I'm so frustrated right now. While I was in the process of getting diagnosed with Graves' Disease, I read more than a few accounts online of patients' frustrations with their doctors--GPs and endos alike. Perhaps because of that, I've been pretty insecure about my own care.
It turns out my insecurity is arguably well founded. My endocrinologist and I have been playing around with the dosage of my anti-thyroid medicine over the past number of months. I'm due to get my blood drawn this week to check my levels. Her lab order only covers TSH (thyroid stimulating hormone). Well, in an effort to educate myself about the disease, I've recently learned that TSH is a really unreliable marker once meds are started and that Free T4 (and to a lesser extent Free T3) are what really need to be examined.
So, that bit of information really has me worried that my endo has no clue how to treat GD--at least with meds. What to do about it? As it turns out, I've felt really off the last few days and I've wondered if I'm either over or undersuppressing. I made a call to the endo's office and talked to her nurse about how I'm feeling and whether it warrants expanding the lab order. She's going to talk to the doctor about it. I hope that I can at least get a broader test on that premise.
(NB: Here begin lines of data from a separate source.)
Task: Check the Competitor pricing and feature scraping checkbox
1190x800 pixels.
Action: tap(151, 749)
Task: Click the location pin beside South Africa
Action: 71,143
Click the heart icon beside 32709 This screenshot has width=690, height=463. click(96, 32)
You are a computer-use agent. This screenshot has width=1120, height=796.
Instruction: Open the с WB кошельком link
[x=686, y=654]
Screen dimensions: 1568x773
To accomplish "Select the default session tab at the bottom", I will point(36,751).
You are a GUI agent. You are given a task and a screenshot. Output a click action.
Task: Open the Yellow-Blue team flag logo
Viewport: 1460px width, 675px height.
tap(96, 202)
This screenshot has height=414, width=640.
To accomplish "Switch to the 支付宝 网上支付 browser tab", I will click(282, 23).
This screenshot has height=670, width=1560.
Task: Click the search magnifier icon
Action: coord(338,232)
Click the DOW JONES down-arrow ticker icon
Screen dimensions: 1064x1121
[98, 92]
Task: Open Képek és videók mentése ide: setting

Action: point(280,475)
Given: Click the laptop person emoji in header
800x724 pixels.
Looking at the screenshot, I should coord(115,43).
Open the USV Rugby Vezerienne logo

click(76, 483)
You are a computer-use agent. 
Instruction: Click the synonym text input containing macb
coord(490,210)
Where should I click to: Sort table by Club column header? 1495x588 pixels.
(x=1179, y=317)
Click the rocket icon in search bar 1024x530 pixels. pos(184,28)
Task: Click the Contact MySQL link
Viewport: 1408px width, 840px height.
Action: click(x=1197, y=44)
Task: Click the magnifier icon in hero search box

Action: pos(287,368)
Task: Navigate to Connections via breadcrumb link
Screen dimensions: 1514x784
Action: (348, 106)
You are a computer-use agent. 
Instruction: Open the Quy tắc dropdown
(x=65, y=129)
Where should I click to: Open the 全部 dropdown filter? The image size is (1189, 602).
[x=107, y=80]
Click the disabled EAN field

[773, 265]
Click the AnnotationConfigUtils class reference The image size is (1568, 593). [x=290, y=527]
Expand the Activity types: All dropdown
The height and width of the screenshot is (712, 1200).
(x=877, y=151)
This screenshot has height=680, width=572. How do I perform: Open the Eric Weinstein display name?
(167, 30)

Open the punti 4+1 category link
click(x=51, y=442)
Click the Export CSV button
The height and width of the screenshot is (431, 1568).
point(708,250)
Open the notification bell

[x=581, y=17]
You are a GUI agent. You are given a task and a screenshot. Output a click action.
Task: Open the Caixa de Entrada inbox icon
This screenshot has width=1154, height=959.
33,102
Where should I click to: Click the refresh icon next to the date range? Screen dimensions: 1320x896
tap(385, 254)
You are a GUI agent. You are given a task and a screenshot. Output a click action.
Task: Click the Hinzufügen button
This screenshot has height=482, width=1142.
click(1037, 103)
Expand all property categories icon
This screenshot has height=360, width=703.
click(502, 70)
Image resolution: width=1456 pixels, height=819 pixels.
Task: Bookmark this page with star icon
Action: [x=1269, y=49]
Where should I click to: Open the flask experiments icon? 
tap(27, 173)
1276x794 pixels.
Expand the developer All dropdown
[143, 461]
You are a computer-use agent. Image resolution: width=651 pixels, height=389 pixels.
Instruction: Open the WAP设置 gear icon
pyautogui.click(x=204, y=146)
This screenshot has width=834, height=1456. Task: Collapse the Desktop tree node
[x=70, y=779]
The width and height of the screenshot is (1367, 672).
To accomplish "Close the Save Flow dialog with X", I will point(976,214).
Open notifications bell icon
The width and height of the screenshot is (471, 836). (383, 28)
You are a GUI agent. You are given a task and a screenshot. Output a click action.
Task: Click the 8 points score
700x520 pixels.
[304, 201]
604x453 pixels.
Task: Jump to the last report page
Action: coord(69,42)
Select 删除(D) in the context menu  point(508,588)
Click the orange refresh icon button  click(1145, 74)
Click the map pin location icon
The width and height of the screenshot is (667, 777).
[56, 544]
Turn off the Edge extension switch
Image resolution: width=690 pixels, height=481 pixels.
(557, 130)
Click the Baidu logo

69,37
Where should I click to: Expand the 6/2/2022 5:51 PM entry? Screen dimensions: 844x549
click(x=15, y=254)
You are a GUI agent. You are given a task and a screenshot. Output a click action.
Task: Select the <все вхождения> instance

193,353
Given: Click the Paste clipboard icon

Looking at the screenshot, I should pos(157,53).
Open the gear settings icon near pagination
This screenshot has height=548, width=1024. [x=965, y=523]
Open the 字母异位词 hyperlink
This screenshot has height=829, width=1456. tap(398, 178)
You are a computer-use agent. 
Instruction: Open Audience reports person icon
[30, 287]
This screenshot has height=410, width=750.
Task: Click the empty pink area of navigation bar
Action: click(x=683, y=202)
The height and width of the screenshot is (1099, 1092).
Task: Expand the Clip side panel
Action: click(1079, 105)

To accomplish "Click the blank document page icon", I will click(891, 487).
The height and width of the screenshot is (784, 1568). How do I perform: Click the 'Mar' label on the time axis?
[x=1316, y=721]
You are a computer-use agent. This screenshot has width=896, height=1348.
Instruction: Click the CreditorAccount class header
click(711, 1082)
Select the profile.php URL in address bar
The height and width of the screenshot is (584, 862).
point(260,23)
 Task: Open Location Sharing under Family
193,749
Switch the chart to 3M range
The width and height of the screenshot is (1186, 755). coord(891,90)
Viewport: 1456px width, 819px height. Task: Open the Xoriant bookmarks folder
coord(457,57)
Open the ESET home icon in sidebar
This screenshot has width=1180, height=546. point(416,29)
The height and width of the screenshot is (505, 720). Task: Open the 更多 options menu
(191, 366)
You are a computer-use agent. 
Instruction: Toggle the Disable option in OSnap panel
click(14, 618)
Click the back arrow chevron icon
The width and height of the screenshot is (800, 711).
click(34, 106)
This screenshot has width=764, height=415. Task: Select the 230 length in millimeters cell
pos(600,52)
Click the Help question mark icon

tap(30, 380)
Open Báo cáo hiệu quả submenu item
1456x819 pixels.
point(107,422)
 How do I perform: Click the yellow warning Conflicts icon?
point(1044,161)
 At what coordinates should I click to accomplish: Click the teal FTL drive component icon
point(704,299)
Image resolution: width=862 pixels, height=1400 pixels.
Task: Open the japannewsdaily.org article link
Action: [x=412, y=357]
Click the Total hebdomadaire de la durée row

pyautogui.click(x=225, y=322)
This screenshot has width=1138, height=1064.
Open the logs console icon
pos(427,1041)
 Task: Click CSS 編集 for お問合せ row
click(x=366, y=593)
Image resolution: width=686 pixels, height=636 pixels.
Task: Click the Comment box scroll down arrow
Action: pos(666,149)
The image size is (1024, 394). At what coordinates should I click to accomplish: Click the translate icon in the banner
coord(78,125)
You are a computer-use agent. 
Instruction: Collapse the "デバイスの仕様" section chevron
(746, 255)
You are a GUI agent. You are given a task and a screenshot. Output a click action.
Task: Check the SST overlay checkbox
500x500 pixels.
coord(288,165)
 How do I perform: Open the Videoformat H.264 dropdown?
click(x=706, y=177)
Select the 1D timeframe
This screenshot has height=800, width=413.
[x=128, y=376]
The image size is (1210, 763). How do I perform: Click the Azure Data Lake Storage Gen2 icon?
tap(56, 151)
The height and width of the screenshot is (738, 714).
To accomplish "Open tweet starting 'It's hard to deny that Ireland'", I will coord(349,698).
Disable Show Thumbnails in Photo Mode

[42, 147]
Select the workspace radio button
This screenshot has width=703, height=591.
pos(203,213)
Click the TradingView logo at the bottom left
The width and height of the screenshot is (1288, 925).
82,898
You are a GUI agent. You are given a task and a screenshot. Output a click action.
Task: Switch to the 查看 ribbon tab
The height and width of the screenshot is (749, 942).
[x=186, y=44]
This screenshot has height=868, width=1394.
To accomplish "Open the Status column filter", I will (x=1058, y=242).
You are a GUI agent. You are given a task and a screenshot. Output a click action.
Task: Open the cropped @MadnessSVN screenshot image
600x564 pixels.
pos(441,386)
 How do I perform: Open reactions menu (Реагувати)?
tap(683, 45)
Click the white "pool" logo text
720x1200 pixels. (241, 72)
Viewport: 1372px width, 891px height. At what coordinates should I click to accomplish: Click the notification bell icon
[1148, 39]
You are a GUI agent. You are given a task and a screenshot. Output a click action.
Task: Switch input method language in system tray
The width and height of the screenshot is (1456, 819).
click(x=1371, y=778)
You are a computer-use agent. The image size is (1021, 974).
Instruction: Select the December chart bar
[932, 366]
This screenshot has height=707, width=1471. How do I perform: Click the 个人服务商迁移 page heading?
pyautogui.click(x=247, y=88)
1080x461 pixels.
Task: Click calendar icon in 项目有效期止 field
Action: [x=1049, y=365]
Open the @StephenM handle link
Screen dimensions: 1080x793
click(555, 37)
But the larger issue remains. I have an appointment with the endo in late March and will likely use that as an opportunity to discuss her approach to labs--hopefully in a diplomatic way. But should I even keep that appointment or is it time to simply start over? That's a difficult proposition in some ways because Indianapolis isn't crawling with endos who specialize in thyroid disease. Those that do are often difficult to see. But by the same token, it's very difficult to put herself in a potentially adversarial position with your doctor. I'm just not sure how to handle this. I have thought about talking to my GP about this, but she more or less gave me an incorrect diagnosis when this first started so I'm not sure she'd be much help.
I'm partly venting here, but if anybody has any suggestions for how to deal with my situation, I'd really appreciate it.